If our hygiene rules reflect the social world, they usually do tacitly, and without overt scrutiny. This disruption has eroded our everyday competence, we all become sociologists, adept at parsing the grammar of routine interaction and adapting to its changing rules. What, then, is the role of the professional sociologist? What can they offer, beyond the expertise by experience of any native in this unsettled and evolving culture?
In contrast with Ebola, where failures of the public health response in the 2014-6 outbreak in West Africa led to close involvement of anthropologists in policy, there has been little involvement of social scientists (beyond the behavioural sciences) in policymaking, at least in the UK. The contribution of anthropologists to Ebola responses was a recognition that a good understanding of ‘culture’ was essential for planning interventions which aimed to change practices deeply embedded in the social, such as managing caregiving or funerals, When policy is directed at an ‘other’, culture can be framed as a barrier, but one that is to be worked with, and through. Health care policy at home, however, perhaps assumes culture as a given: or as invisible. If they have culture, we have behaviour.
But, simply because the cultures we inhabit are largely opaque to us, does not mean they do not exist. We have, perhaps, paid less attention to the cultural disruptions of the pandemic than we should have done. Understanding crowds on the beach, or the effects masks might have beyond their impact on infection spread, or the long term effects of digital home working, will require asking critical questions beyond the behavioural about how practices and cultural systems evolve, rupture or reproduce in the face of disruption.
Understanding the social impacts of the pandemic will require critical social science. One of its key tasks might be to interrogate knowledge claims in pandemic times.
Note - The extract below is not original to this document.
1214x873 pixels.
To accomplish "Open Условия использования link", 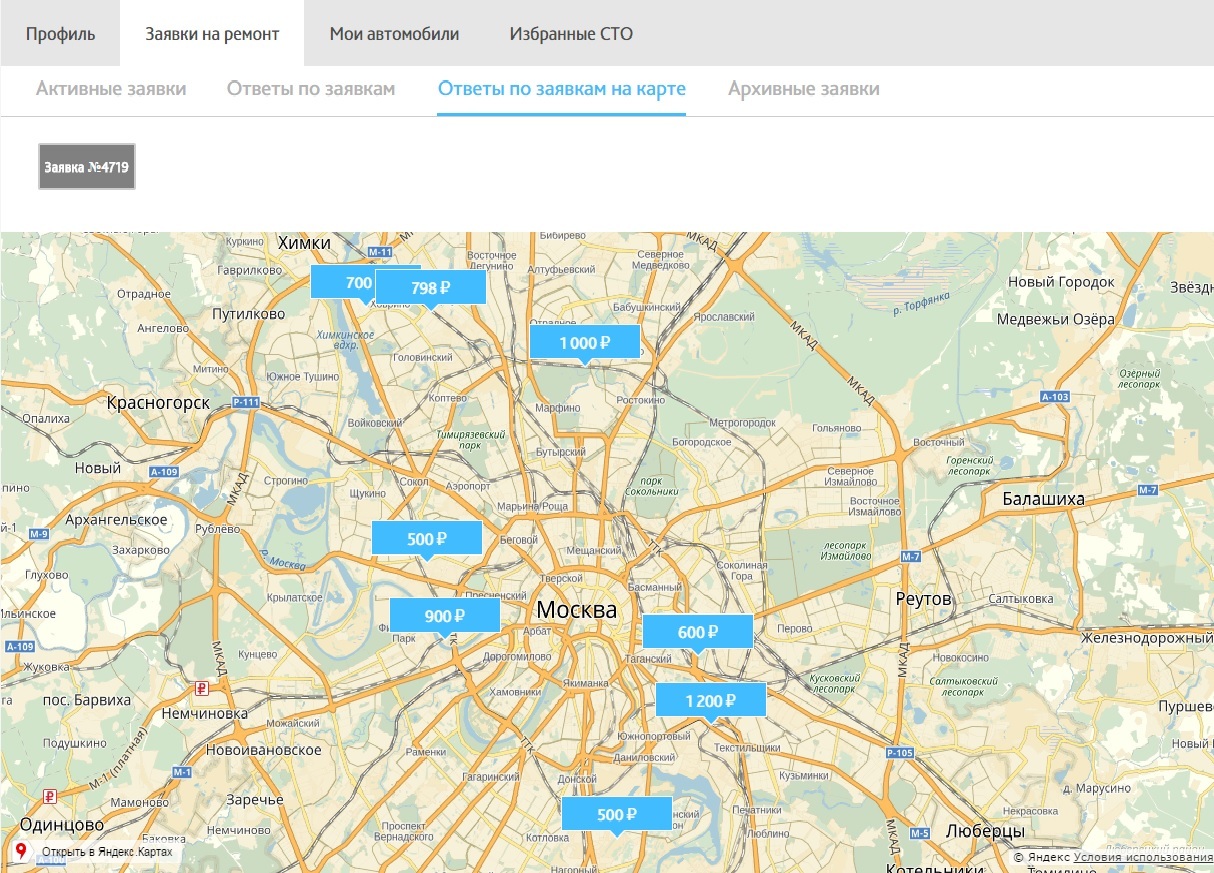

An agenda might include, first, taking conspiracy theories seriously: not as truth about their topic, but as truth about the social anxieties that might be difficult to voice individually. Second, it should also be brave enough to risk getting it wrong sometimes, by subjecting the knowledge claims of public health to critique. Third, it should be robustly critical of attempts to underplay scientific uncertainty. The lesson of the MMR debacle is not that the public cannot cope with uncertainty, but that attempts to underplay it risk irreparably eroding trust.